Gli scienziati dell'Ufficio meteorologico britannico e dell'University of Reading ritengono che "a una probabile riduzione dell'attività del sole non si accompagnerà un rallentamento della crescita delle temperature globali causato dai gas serra"
In un recente studio in corso di pubblicazione sul Journal of Geophysical Research-Atmospheres, i climatologi britannici stimano che “a una probabile riduzione dell’attività solare, attesa per questo secolo, non si accompagnerà un rallentamento della crescita delle temperature globali causato dai gas serra”. Secondo la ricerca inglese, una riduzione delle violente tempeste solari – dall’intensità pari o superiore a quella che proprio nei giorni scorsi ha investito la Terra – porterebbe a una diminuzione delle temperature globali di appena 0,08 oC.
A far capire l’attività del sole sono le macchie solari. Regioni della fotosfera caratterizzate da una temperatura più bassa rispetto al resto della superficie della stella e spesso accompagnate da esplosioni di enormi bolle di gas, più potenti di un miliardo di bombe all’idrogeno, furono osservate per la prima volta da Galileo 400 anni fa. Caratterizzate da una periodicità di circa 11 anni, la loro assenza è stata spesso associata a un irrigidimento delle temperature sulla Terra. Sarebbe bastato che il genio pisano fosse vissuto alcuni decenni dopo, tra il 1645 e il 1715, e non avrebbe visto nulla. In quegli anni, infatti, la nostra stella attraversò un periodo di letargo, denominato “minimo di Maunder”. Una lunga quiete, accompagnata sul nostro Pianeta da un calo delle temperature globali, noto come piccola era glaciale. Gli scienziati del Met Office hanno analizzato un range di possibili proiezioni dell’attività solare nel corso del secolo, fino al 2100, applicandole a un modello climatico ben preciso scelto tra quelli esistenti. E il risultato è stato che, persino in presenza di una riduzione dell’attività del Sole fino ai livelli record del minimo di Maunder, il guadagno in termini di diminuzione della temperatura del Pianeta sarebbe solo di 0,13 oC. “Un effetto benefico trascurabile – evidenziano gli scienziati del Met Office – se confrontato con le stime di crescita delle temperature globali per effetto dei cosiddetti gas serra”.

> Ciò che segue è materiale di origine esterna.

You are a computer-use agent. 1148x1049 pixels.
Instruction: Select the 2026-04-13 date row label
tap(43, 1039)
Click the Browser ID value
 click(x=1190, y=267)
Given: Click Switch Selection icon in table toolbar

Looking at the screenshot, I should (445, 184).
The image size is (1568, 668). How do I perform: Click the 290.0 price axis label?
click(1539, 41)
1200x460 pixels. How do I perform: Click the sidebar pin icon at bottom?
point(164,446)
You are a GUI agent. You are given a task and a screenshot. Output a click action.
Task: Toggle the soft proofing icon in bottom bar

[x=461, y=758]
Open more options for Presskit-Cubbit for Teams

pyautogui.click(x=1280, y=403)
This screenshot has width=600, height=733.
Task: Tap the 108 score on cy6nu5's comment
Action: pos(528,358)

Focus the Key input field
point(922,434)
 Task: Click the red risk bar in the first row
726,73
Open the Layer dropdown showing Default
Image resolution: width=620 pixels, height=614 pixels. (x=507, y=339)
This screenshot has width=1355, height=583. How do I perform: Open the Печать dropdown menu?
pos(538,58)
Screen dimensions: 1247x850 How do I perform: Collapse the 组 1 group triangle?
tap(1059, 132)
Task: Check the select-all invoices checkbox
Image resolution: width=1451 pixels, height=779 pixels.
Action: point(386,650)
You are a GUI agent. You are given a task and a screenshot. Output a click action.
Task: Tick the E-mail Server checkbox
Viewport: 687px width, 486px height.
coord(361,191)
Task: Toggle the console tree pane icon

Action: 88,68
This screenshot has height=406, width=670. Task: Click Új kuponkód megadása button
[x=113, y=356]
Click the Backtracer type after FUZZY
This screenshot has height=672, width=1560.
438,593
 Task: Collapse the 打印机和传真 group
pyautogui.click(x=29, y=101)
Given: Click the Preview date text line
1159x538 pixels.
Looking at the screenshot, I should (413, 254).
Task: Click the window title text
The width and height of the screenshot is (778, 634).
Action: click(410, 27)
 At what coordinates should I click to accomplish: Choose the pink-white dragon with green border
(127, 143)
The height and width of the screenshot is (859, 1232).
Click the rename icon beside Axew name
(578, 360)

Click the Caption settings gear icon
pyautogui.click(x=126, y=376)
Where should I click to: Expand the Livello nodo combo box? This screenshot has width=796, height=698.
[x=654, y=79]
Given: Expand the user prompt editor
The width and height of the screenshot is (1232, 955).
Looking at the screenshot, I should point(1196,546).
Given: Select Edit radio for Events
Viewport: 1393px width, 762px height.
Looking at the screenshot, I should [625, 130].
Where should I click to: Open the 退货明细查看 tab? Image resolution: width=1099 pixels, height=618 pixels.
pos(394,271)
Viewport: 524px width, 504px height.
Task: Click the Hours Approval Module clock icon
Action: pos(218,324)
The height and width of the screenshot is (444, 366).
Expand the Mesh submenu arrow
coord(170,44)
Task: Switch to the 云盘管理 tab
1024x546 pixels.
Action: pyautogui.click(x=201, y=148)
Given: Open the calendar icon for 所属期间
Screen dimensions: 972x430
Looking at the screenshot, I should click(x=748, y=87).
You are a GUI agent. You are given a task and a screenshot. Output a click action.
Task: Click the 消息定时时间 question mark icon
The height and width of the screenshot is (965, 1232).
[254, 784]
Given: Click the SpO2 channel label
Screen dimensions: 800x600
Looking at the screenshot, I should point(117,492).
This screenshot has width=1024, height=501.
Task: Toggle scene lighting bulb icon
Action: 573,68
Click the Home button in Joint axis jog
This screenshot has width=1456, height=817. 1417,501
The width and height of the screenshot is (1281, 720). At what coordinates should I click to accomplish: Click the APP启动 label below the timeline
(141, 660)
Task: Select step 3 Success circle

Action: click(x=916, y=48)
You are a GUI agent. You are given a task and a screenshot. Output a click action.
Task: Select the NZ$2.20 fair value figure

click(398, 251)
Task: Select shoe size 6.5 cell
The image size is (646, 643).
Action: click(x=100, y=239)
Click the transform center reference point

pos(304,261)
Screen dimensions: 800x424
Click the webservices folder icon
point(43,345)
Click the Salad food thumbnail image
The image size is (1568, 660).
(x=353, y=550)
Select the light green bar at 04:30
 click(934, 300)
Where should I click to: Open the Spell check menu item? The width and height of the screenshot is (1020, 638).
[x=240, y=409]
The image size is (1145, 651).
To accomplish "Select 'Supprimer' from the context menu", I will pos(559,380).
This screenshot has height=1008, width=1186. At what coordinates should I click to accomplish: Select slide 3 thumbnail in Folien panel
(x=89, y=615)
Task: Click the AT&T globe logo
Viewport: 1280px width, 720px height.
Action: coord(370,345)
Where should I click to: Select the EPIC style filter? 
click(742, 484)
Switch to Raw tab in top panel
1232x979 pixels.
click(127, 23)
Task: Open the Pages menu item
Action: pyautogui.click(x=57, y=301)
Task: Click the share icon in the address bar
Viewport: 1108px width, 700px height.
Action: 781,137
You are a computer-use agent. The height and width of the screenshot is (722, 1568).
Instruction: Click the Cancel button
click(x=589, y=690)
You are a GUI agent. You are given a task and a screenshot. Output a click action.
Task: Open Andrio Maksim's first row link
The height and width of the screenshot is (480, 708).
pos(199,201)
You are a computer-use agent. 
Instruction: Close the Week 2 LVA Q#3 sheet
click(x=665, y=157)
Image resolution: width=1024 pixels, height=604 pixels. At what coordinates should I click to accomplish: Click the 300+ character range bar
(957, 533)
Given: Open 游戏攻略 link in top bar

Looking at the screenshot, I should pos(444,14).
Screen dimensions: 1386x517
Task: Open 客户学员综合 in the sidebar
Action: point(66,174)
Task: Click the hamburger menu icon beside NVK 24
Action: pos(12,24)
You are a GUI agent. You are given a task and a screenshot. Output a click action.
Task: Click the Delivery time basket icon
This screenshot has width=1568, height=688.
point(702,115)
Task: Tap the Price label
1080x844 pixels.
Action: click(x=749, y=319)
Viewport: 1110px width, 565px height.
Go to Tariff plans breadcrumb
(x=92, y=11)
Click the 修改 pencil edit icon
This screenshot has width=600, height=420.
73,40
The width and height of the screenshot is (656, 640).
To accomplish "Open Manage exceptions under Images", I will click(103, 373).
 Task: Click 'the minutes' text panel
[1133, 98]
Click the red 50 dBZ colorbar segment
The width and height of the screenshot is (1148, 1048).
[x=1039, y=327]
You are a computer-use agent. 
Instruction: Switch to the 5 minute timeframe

La pubblicazione della ricerca cade negli stessi giorni in cui la Nasa, grazie alle rilevazioni del Goddard institute for Space studies di New York, inserisce il 2011 nella top ten degli anni più caldi da quando – era il 1880 – si registrano le temperature del Pianeta. L’anno appena trascorso, per l’esattezza, si colloca al nono posto con 0,12 oC di differenza rispetto al 2010, l’anno più caldo, e un aumento medio della temperatura superiore di 0,51 oC rispetto alla metà degli anni ’90. Un trend in crescita, secondo gli esperti della Nasa, che sottolineano come, se si esclude il 1998, “ben nove dei dieci anni più caldi si concentrino proprio a partire dal 2000”.
Dati per nulla rassicuranti, se analizzati in chiave nazionale. Secondo il “Rapporto Italia 2012” dell’Eurispes, il mancato adattamento ai cambiamenti climatici potrebbe costare al sistema economico italiano una perdita di Pil compresa tra lo 0,12 e lo 0,20 per cento nel 2050. Il rapporto Eurispes, citando dati del Cnr, sottolinea che “le temperature medie annuali in Italia sono cresciute negli ultimi due secoli di 1,7 oC ” e denuncia come “l’innalzamento della temperatura potrebbe costare, nel 2030, una diminuzione del turismo straniero sulle Alpi del 21,2 per cento”. Quanto al dissesto idrogeologico, invece, “si contano 13.000 aree a rischio elevato e molto elevato, pari a circa 29.000 kmq”. Un’analisi impietosa, che si conclude con un accorato appello ad “avviare un piano nazionale di adattamento ai cambiamenti climatici collegato alla strategia di mitigazione”.
A partire, per esempio, dal 2012, appena proclamato dalle Nazioni Unite “Anno internazionale dell’energia sostenibile”, per “promuovere, da un lato, un uso della risorsa più efficiente e accessibile a tutti e combattere, dall’altro, i cambiamenti climatici”.